Data for analysis Start Marker

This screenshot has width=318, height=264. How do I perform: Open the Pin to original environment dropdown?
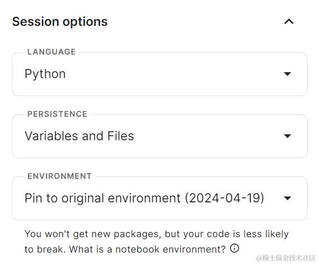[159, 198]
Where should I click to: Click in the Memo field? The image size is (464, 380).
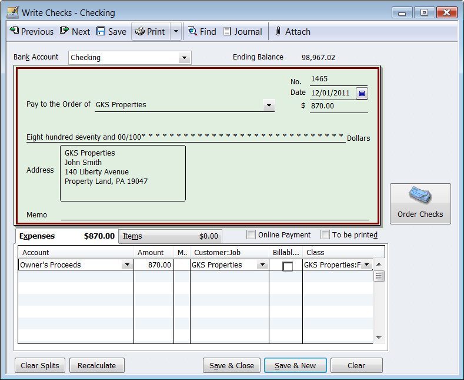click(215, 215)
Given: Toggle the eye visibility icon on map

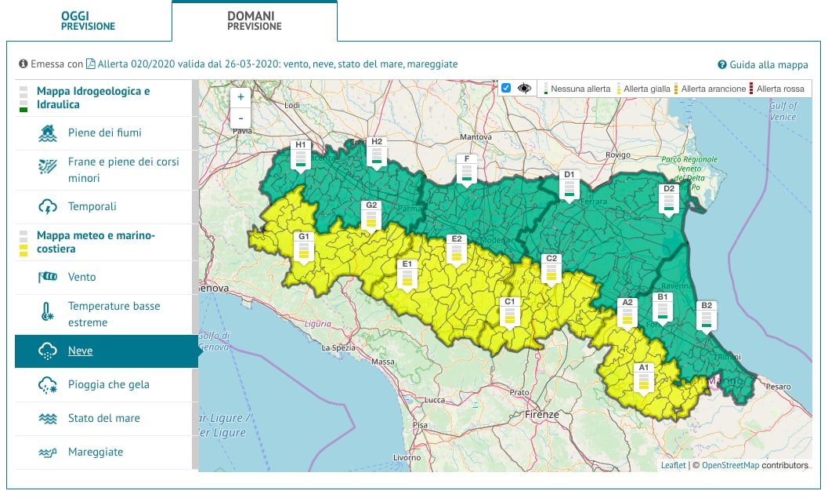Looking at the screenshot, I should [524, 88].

Data for analysis End Marker
Data for analysis Start Marker

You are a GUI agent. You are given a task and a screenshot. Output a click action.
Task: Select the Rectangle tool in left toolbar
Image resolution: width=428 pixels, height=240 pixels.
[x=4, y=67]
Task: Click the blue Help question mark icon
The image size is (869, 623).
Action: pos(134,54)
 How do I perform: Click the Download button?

Data for analysis End Marker
Data for analysis Start Marker

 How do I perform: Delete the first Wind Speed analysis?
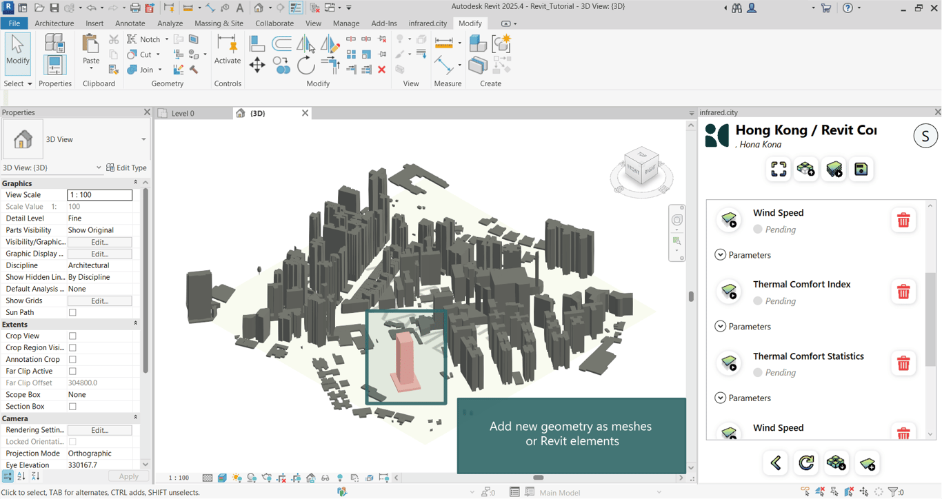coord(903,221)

Data for analysis End Marker

### Problem statement:
From the entries above, extract only the lines running from the one containing "Task: Select the" through the one containing "How do I perform: Click the Download button?", inclusive.

### Result below:
Task: Select the Rectangle tool in left toolbar
Image resolution: width=428 pixels, height=240 pixels.
[x=4, y=67]
Task: Click the blue Help question mark icon
The image size is (869, 623).
Action: pos(134,54)
 How do I perform: Click the Download button?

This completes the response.